Server Properties and configuration details
From various sources, such as system catalog views, the msdb database, and counters, SQL Monitor collects a range of properties for each monitored object, such as the number of processor cores and operating system details for a machine, the version and edition of a SQL Server instance, the recovery model of a database, the name of a database file, security configuration details (population of highly-privileged server roles).
SQL Monitor displays this information in numerous places in the Overviews section. However, primarily, it uses it to document your estate, review which versions and editions of SQL Server are installed on which machines (see Installed Versions page) and so understand its licensing requirements.
Processes and errors
(Machine, SQL Server)
SQL Monitor uses metrics from the sys.dm_exec_requests and sys.dm_exec_sessions DMVs to detect when a SQL process is blocking others for a defined threshold period, as determined by the “blocked process threshold” configuration setting. When this threshold is crossed, it collects the blocked process report, from the blocked_process_report event in Extended Events, if available, or the standard SQL Server report otherwise.

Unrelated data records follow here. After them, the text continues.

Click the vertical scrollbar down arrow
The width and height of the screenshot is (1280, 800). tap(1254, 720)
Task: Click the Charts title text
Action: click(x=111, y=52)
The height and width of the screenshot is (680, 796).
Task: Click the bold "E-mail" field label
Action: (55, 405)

All the details of the blocking process, and the report, are available from the blocking processes section of the Server Overviews page, and with the blocking process instance-level alert.
SQL User Processes and System Processes
From sys.sysprocesses, SQL Monitor provides details of the most expensive SQL and system processes (by CPU). You can find this information on the Server Overview page.
SQL Server Errors
SQL Monitor captures entries in the SQL Server error log and displays them on the Server Overview page.
For the deadlock error, it raises the Deadlock alert, and retrieves the deadlock graph from Extended Events.